On May 9, 2007, Integra LifeSciences Holdings Corporation issued a press release announcing
financial results for the quarter ended March 31, 2007. A copy of the press release is attached as
Exhibit 99.1 to this Current Report on Form 8-K and is incorporated by reference into this Item.
The information contained in Item 2.02 of this Current Report on Form 8-K (including the press
release) is being furnished and shall not be deemed filed for the purposes of Section 18 of the
Securities Exchange Act of 1934, as amended (the Exchange Act), or otherwise subject to the
liabilities of that Section. The information contained in Item 2.02 of this Current Report on Form
8-K (including the press release) shall not be incorporated by reference into any registration
statement or other document pursuant to the Securities Act of 1933, as amended, or the Exchange
Act, except as shall be expressly set forth by specific reference in any such filing.
Discussion of Adjusted Financial Measures
In addition to our GAAP results, we provide adjusted net income and adjusted earnings per diluted
share. Adjusted net income consists of net income excluding acquisition-related charges,
facility consolidation, manufacturing transfer and system integration charges, certain
employee termination and related costs, charges associated with discontinued or withdrawn product
lines and income tax expense/benefit related to these adjustments.
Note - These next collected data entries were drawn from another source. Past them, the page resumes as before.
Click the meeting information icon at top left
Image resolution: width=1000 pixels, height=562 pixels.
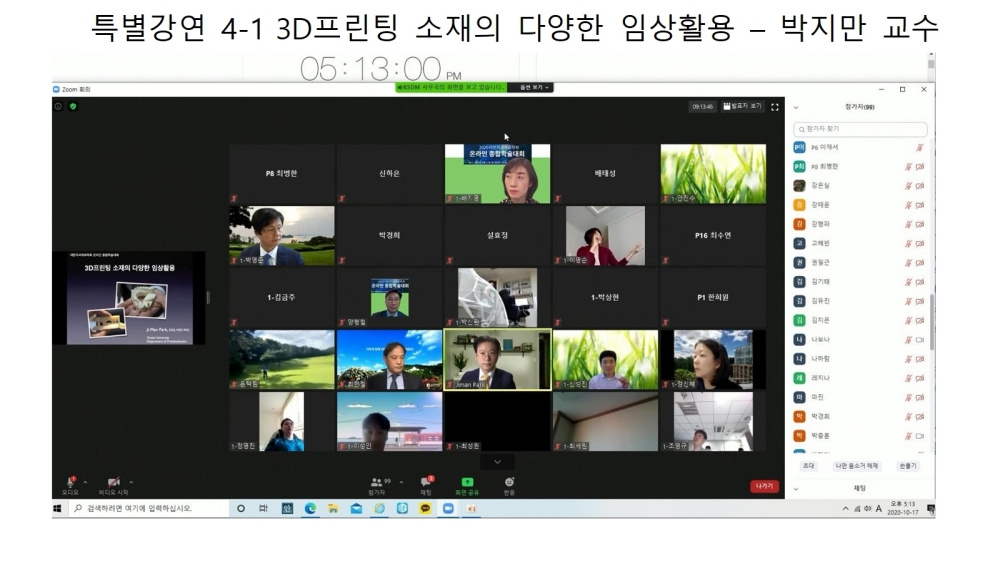(59, 106)
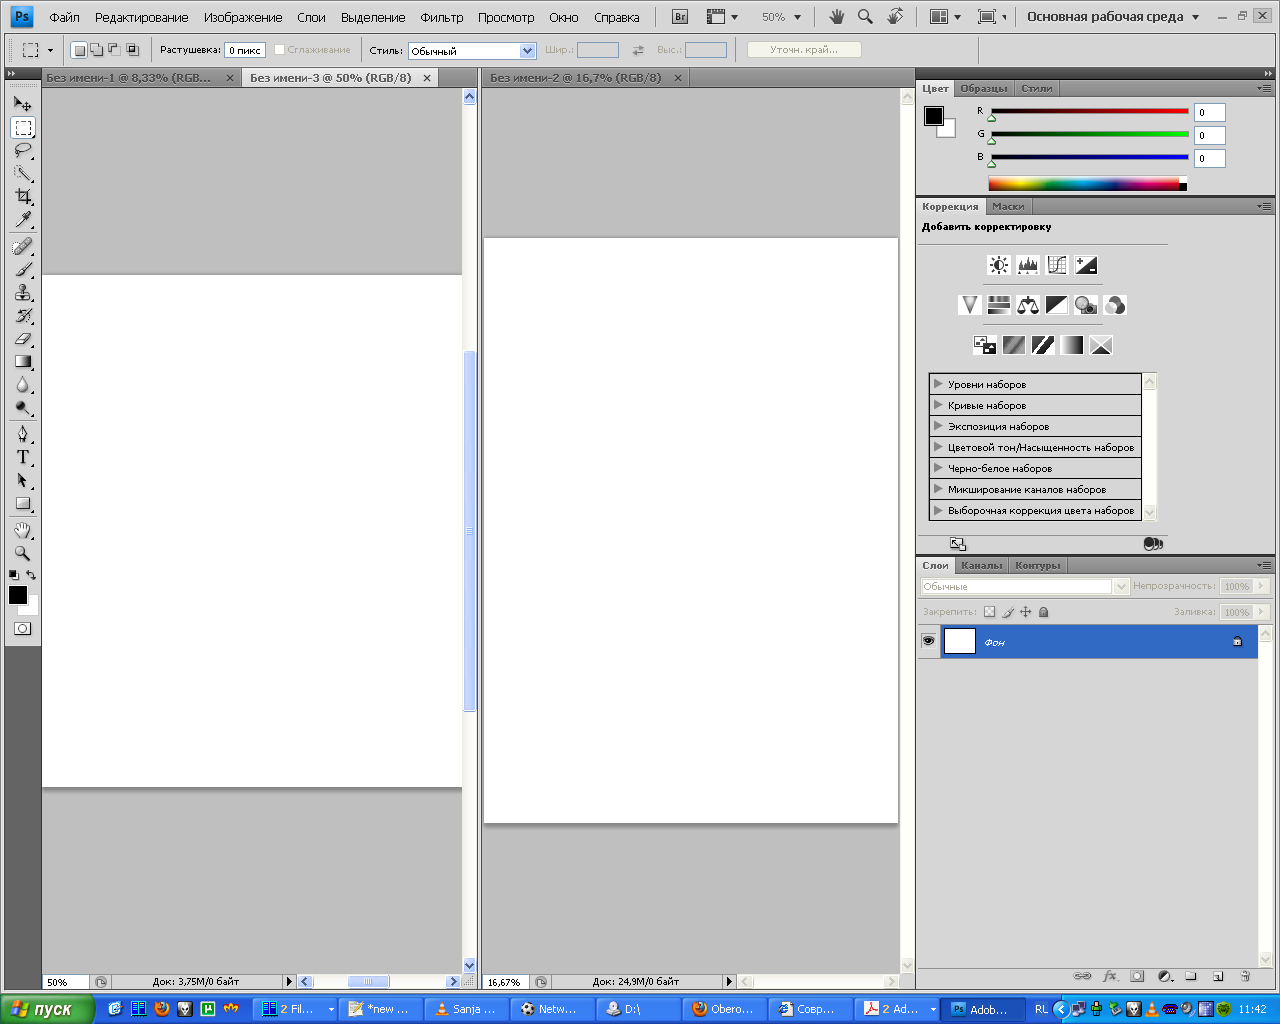
Task: Click the Windows пуск button
Action: pos(46,1009)
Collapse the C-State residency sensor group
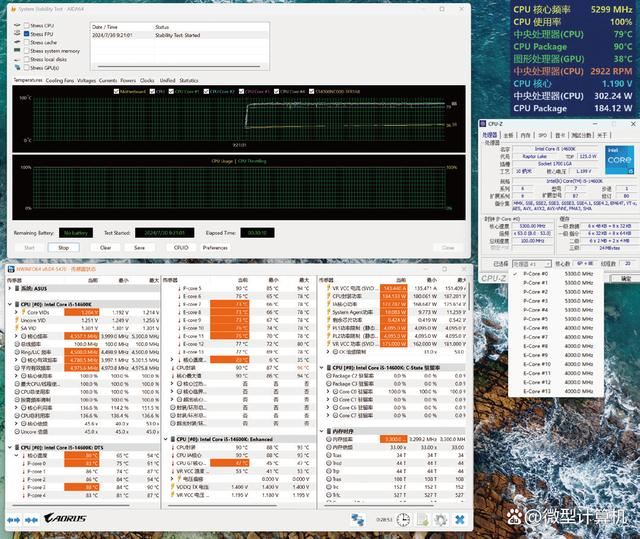640x539 pixels. point(323,367)
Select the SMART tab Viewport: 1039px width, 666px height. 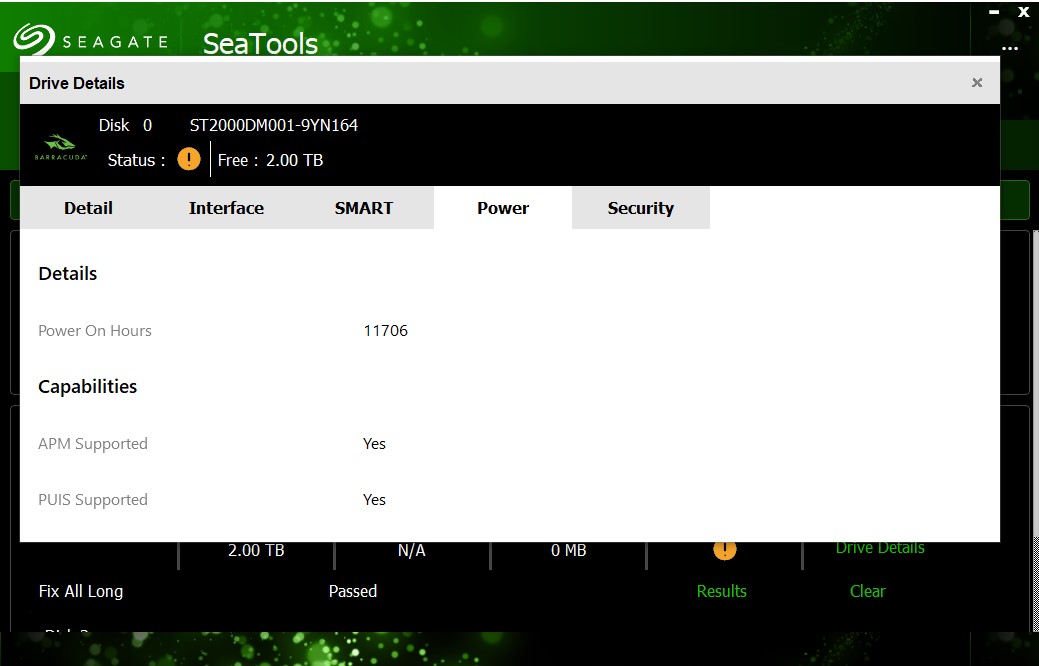click(x=363, y=208)
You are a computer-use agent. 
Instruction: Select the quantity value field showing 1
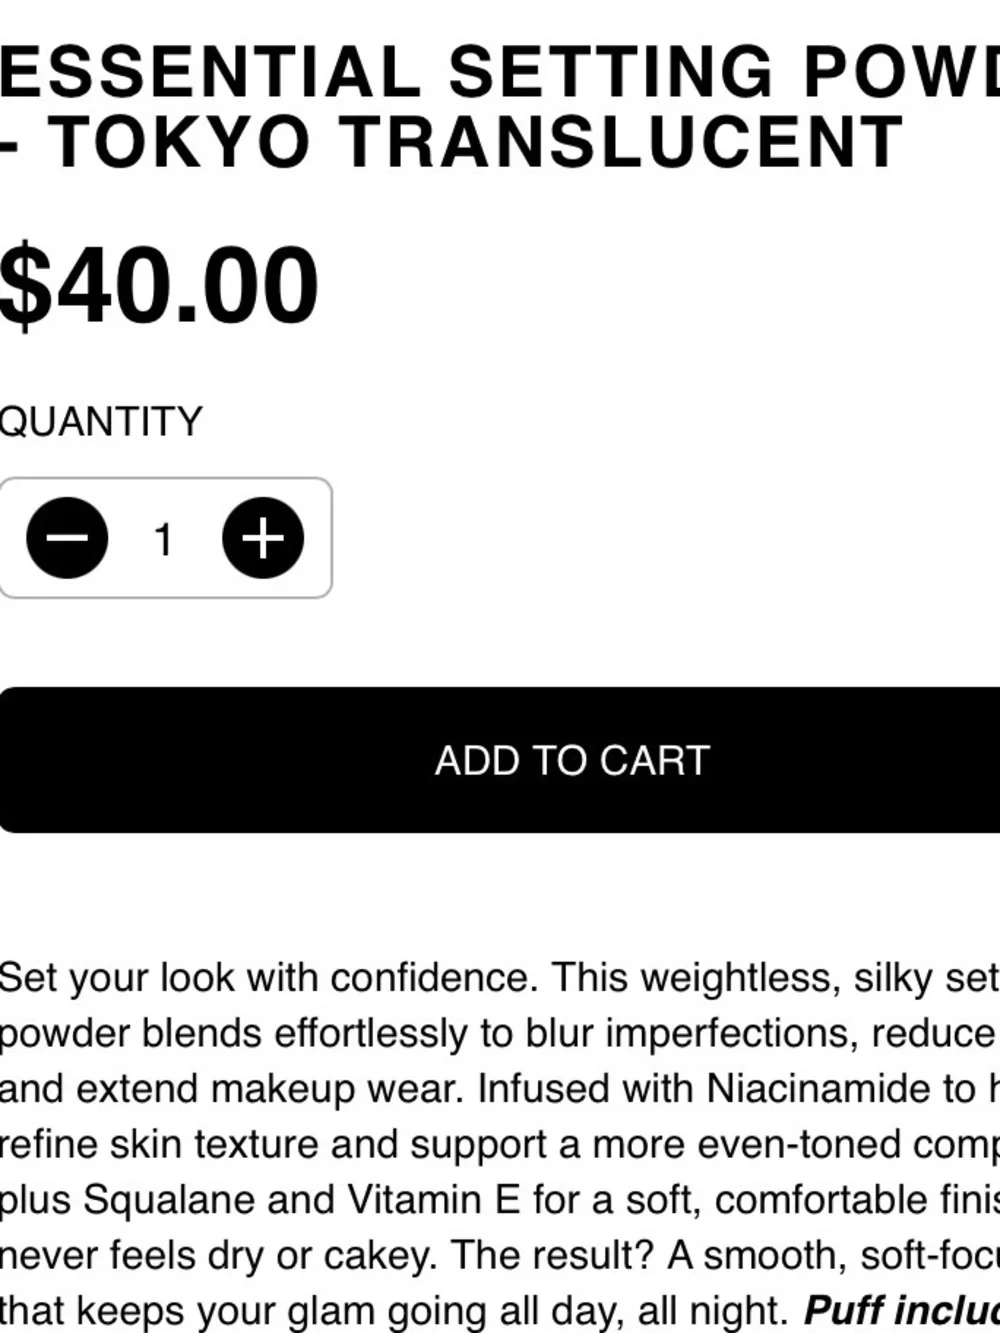coord(164,540)
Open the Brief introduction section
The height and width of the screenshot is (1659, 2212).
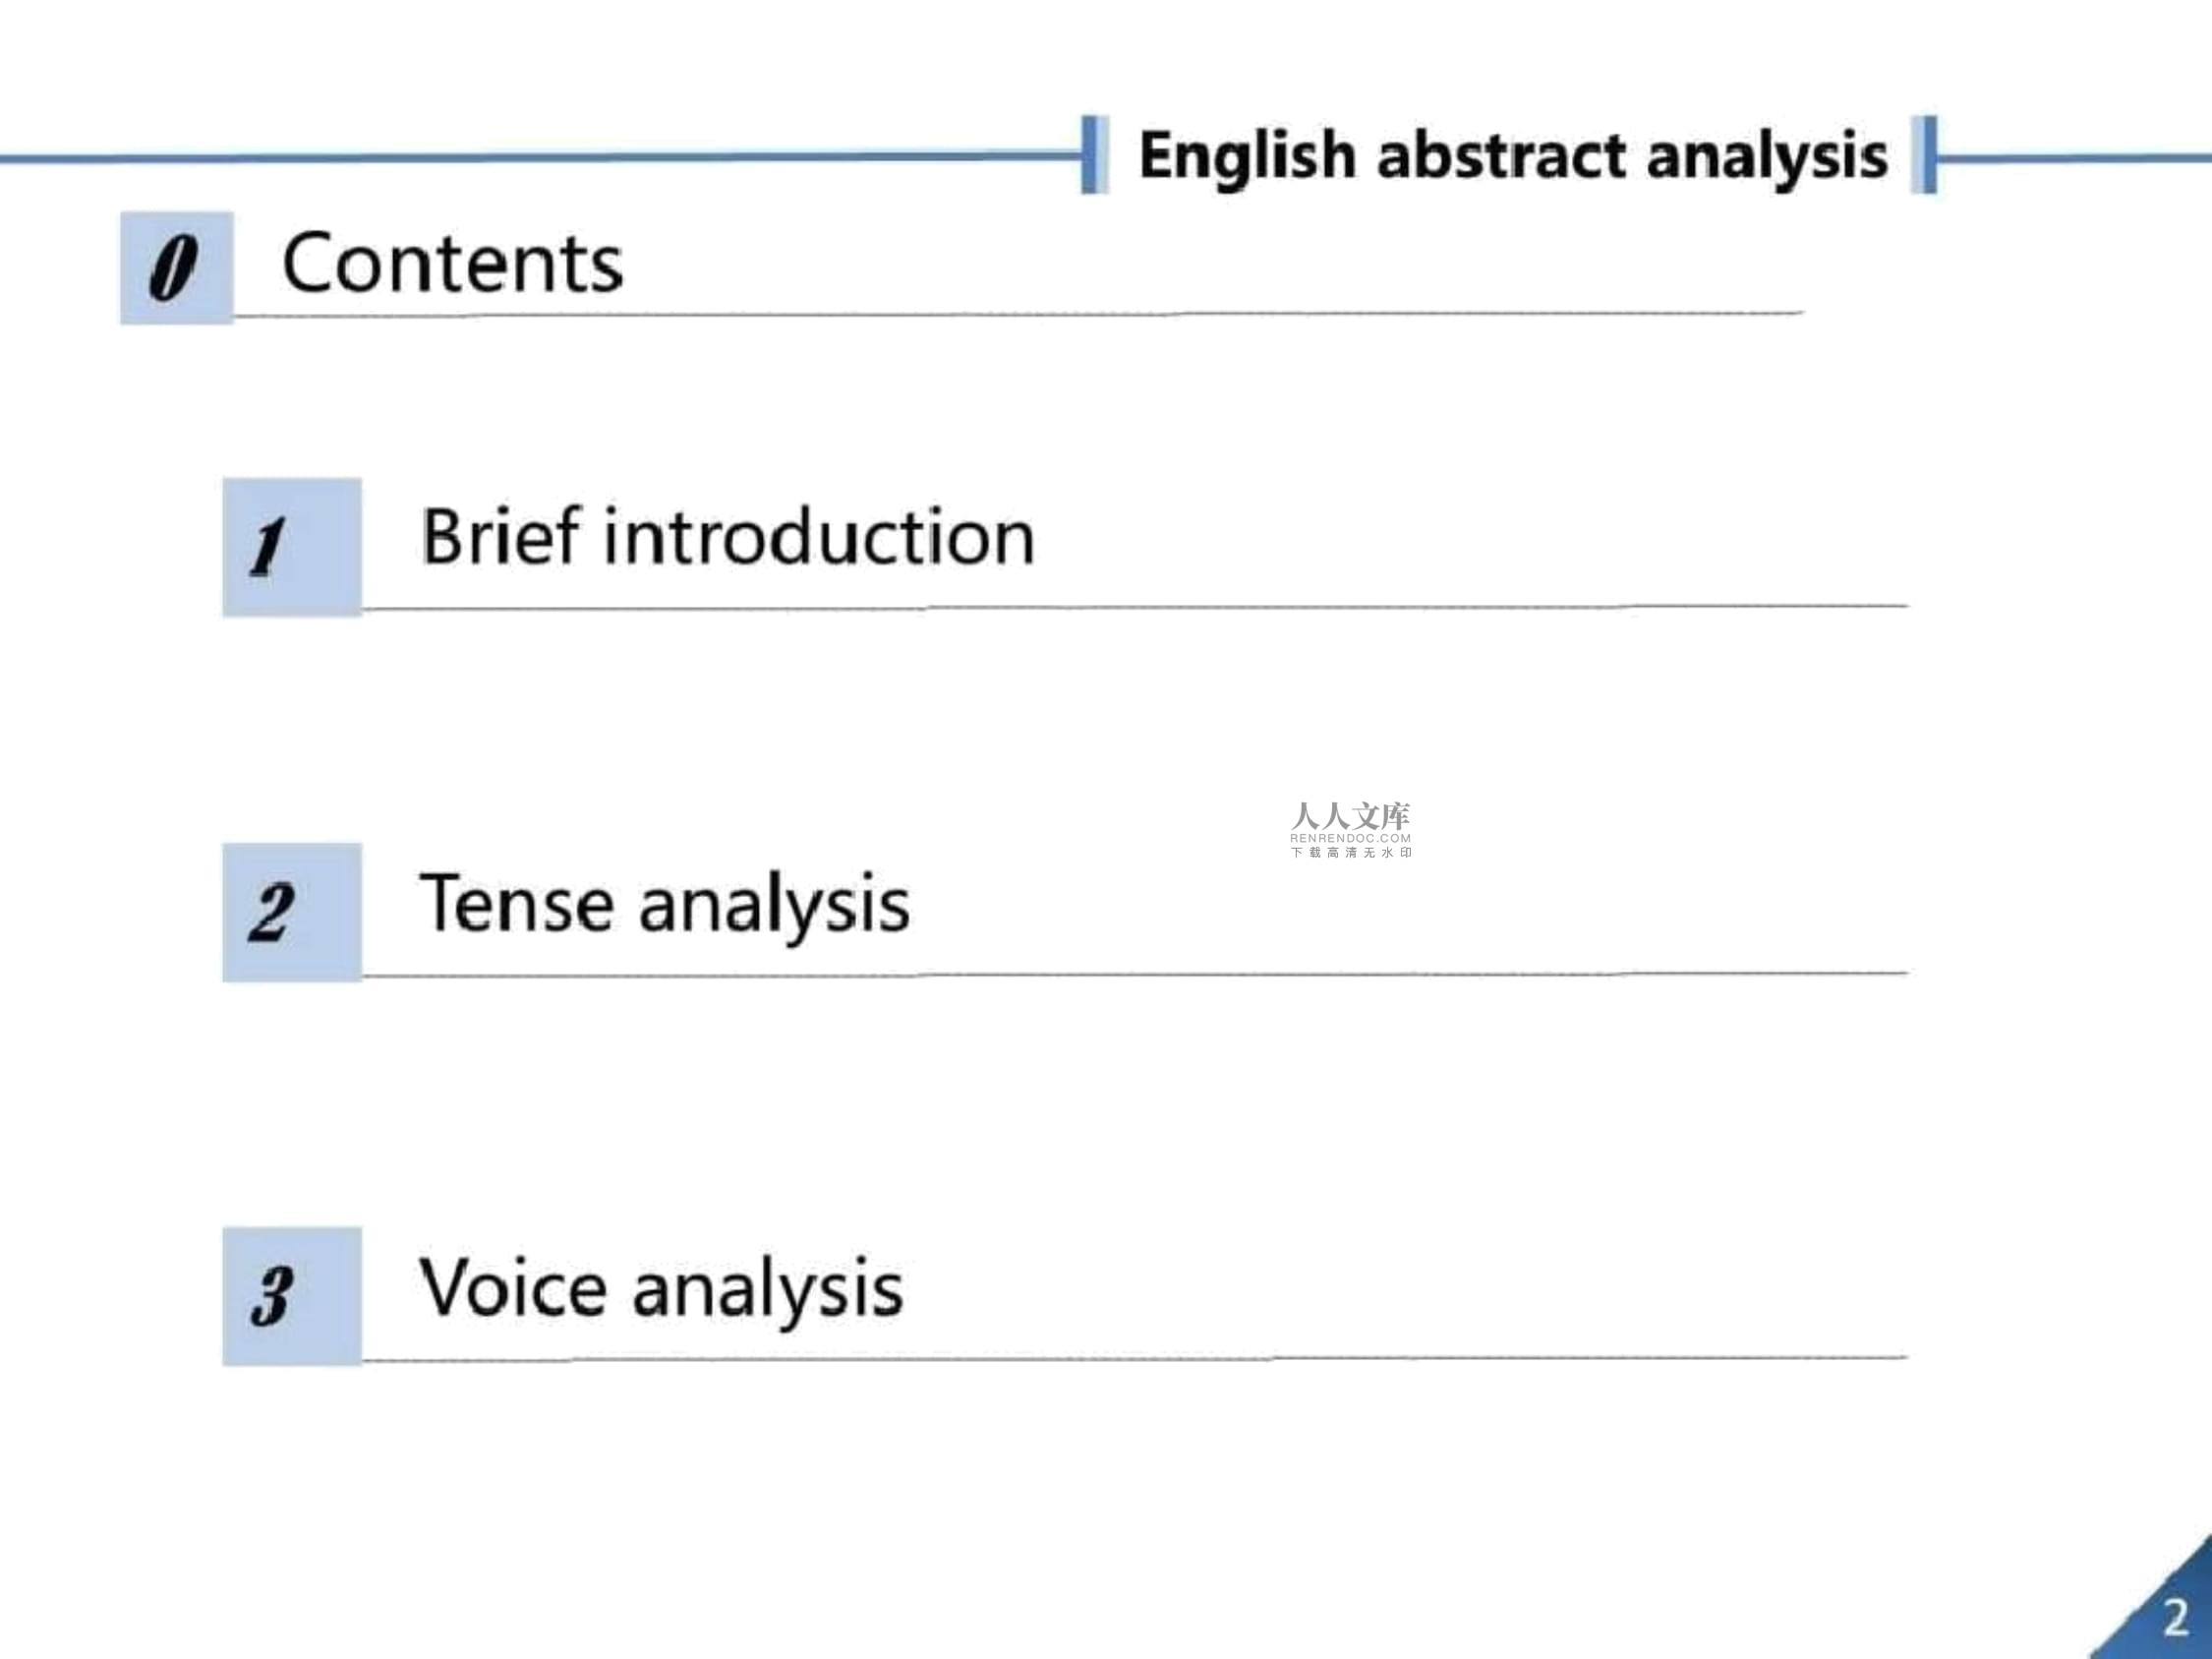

Adjusted earnings per diluted
share is calculated by dividing adjusted net income for diluted earnings per share by diluted
weighted average shares outstanding.
Integra believes that the presentation of adjusted net income and adjusted earnings per diluted
share provides important supplemental information to management and investors regarding financial
and business trends relating to the Companys financial condition and results of operations.
Management uses non-GAAP financial measures in the form of adjusted net income and adjusted
earnings per diluted share when evaluating operating performance because we believe that the
inclusion or exclusion of the items described below, for which the amounts and/or timing may vary
significantly depending upon the Companys acquisition and restructuring activities, provides a
supplemental measure of our operating results that facilitates comparability of our operating
performance from period to period, against our business model objectives, and against other
companies in our industry. We have chosen to provide this information to investors so they can
analyze our operating results in the same way that management does and use this information in
their assessment of our core business and the valuation of our Company.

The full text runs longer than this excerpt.